I’m not willing to risk the one thing I love on a crapshoot that somehow magically retracing my college steps will result in happiness.

“I’m not going to burn myself out again for something I don’t care about. ”

“And you blame us. Me especially. The law school dropout and hypocrite. I should have seen this coming.”

“Yes. No! I’m sorry. I shouldn’t have snapped.

Work is stressful, and…” And I can’t remember the last time I was able to have a bit of fun.

Not true—flirting with Mike was fun…until he hit too close to the truth.

“And I’m a ball of contradictions.” I’m lonely, but I’m complaining of being stifled by my parents. I’m exhausted but also restless.

“You need an adventure… It makes perfect sense, Bea. I’ll have your father text Harry after dinner.

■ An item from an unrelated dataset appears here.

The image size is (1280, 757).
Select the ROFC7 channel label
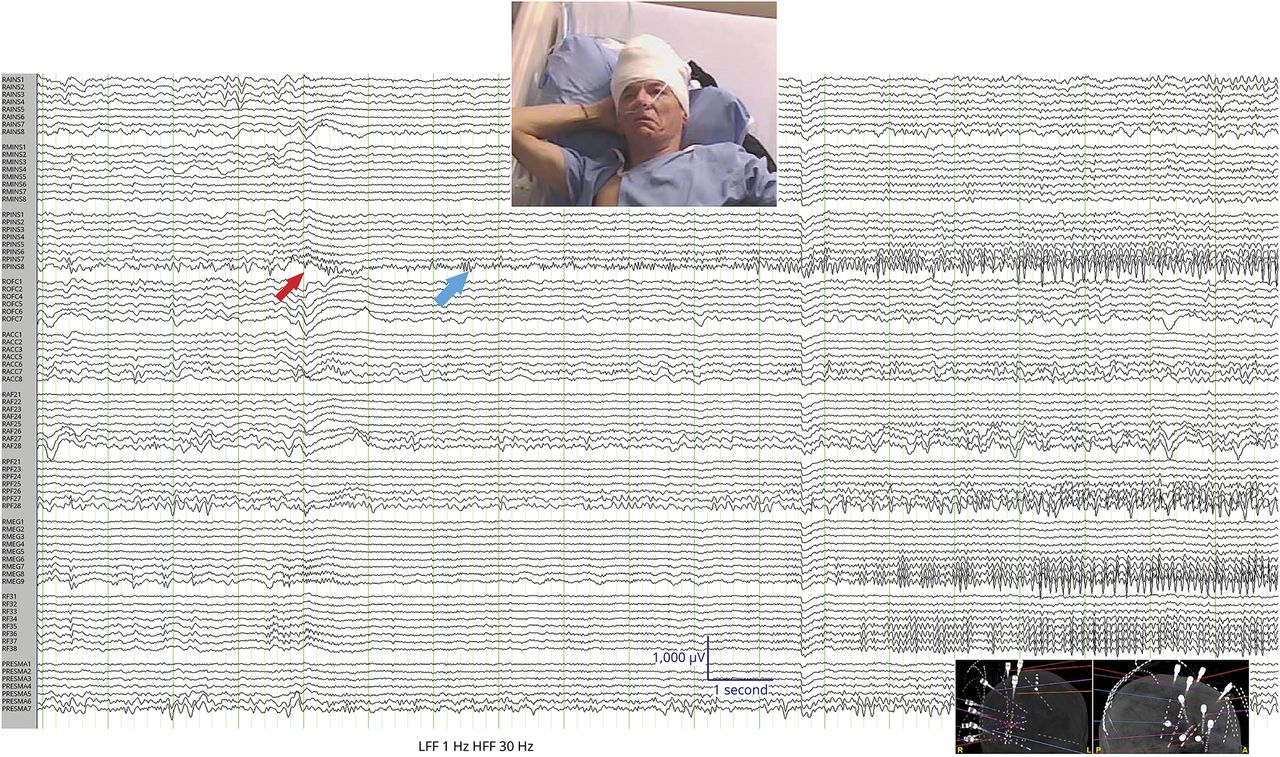coord(12,319)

I’m sure we can get you settled in whatever it is he does over there, international law, by week’s end.

The pay might not be as good, but I’m sure we can figure something out if those La Jolla condos are out of your budget. ”

I know a trap when I see one. “You’re not listening. I am done being a lawyer. I hate it.”

“You might think differently when you see the going rate for all those charming condos.”

“I’m working my—”

“Language.”

“—tail off. I’m working harder than any other associate, but my success is credited to being the daughter of one of the partners. That’s not fair. I don’t even get recognition for the work I’m doing. Just accusations of nepotism.”

“From whom?” Dad walks in with the box of peaches.

“All of them! They’re lawyers, Dad.” I am vibrating, shimmering with the weight of my realization. I have a choice, and I’m making it with or without my parents’ permission. “I’m quitting law.”

“You can’t quit. I paid for your law school!” Dad yells.

“That was your choice, not mine.”

“Like heck it was!”

“Language,” Mom mutters. Then to me, she asks, “What are you going to do?”

“I…” My throat feels tighter, and the air has suddenly gotten a lot thinner.

I don’t know. I’ve never had the space to do or be anything apart from what Mr. and Mrs. George McKinney have dictated.

Star pupil, law student, grunt at McKinney, Rosenberg, and Wallace trying to make junior partner.

The thought of having the space and freedom to authentically be me is panic-inducing, chase two Lexapros with a cup of peppermint tea, and curl up with Shakespeare, terrifying.

But it’s also freeing. I’m scared witless of what comes next, but I also, for the first time since ever, feel weightless.

“She doesn’t know,” Dad accuses. “She’s throwing everything away without even a plan.”

“George, please. We raised Bea better than that.”

I smile. “I’m going to vibe.”

“Vibe?”

“Exactly. Now, if you’ll excuse me, I have some packing to do.”